WHAT THE EXERCISE ASKS: The records below must be reproduced exactly. Strip out the pictures.

START DATA RECORDS

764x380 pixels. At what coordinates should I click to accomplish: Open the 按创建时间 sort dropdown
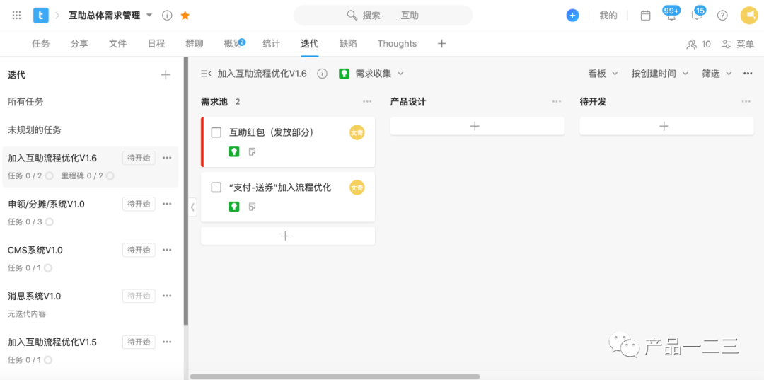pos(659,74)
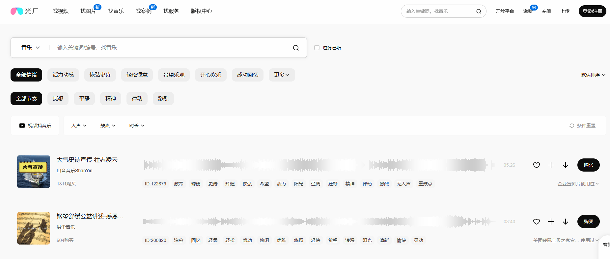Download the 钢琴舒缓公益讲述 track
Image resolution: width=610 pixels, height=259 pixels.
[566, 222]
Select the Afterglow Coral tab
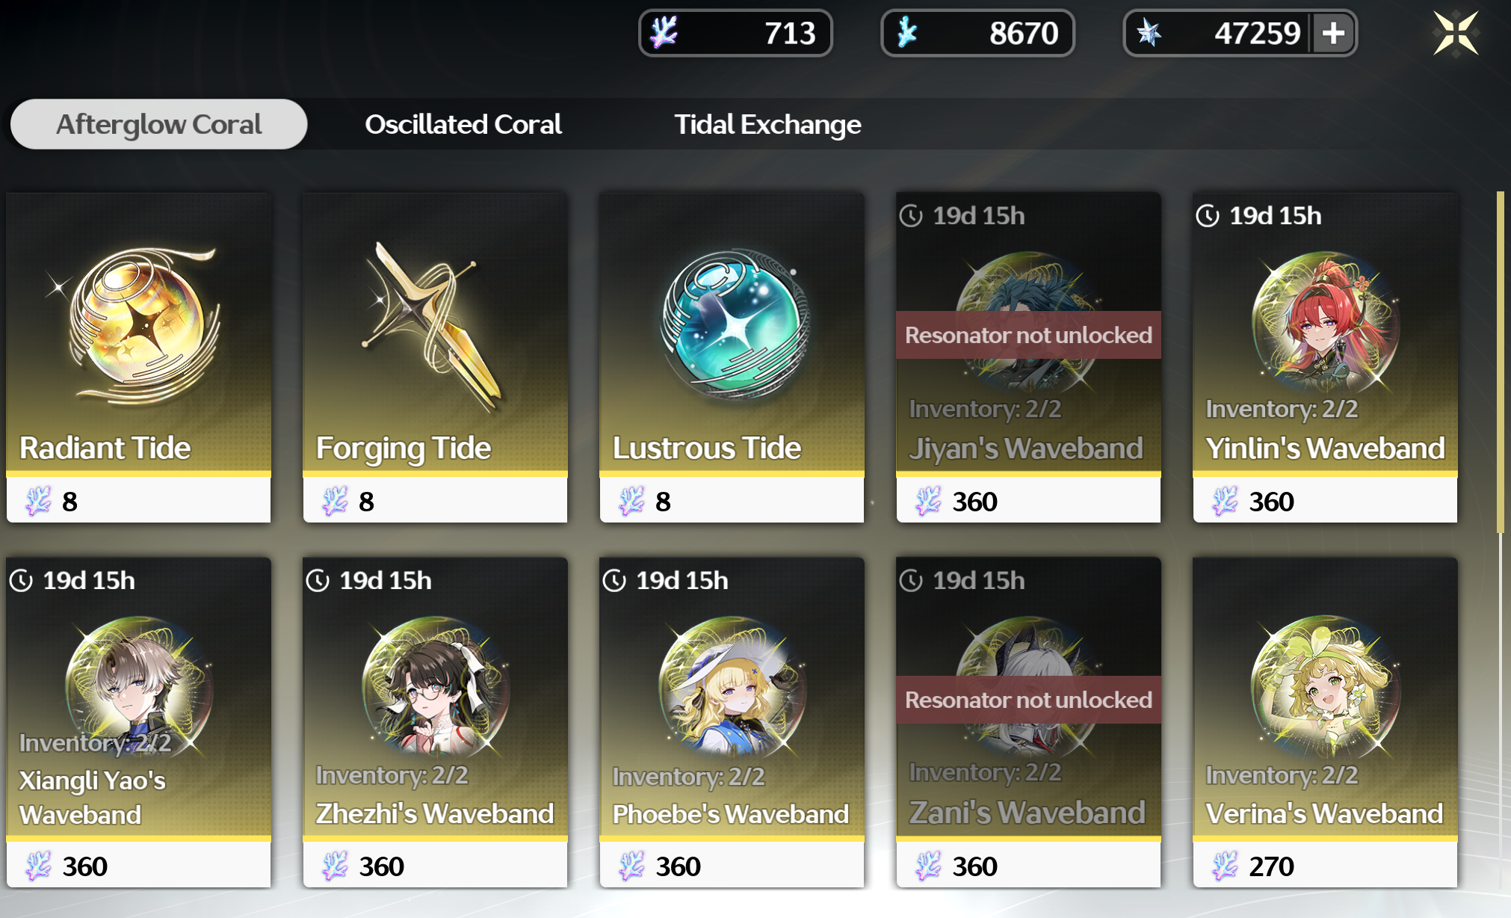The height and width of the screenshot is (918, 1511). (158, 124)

END DATA RECORDS

WRITTEN RESPONSE:
764x380 pixels. At what coordinates should I click to accomplish: Open the 按创建时间 sort dropdown
pos(659,74)
Download the 钢琴舒缓公益讲述 track
Image resolution: width=610 pixels, height=259 pixels.
[566, 222]
Select the Afterglow Coral tab
The height and width of the screenshot is (918, 1511). (158, 124)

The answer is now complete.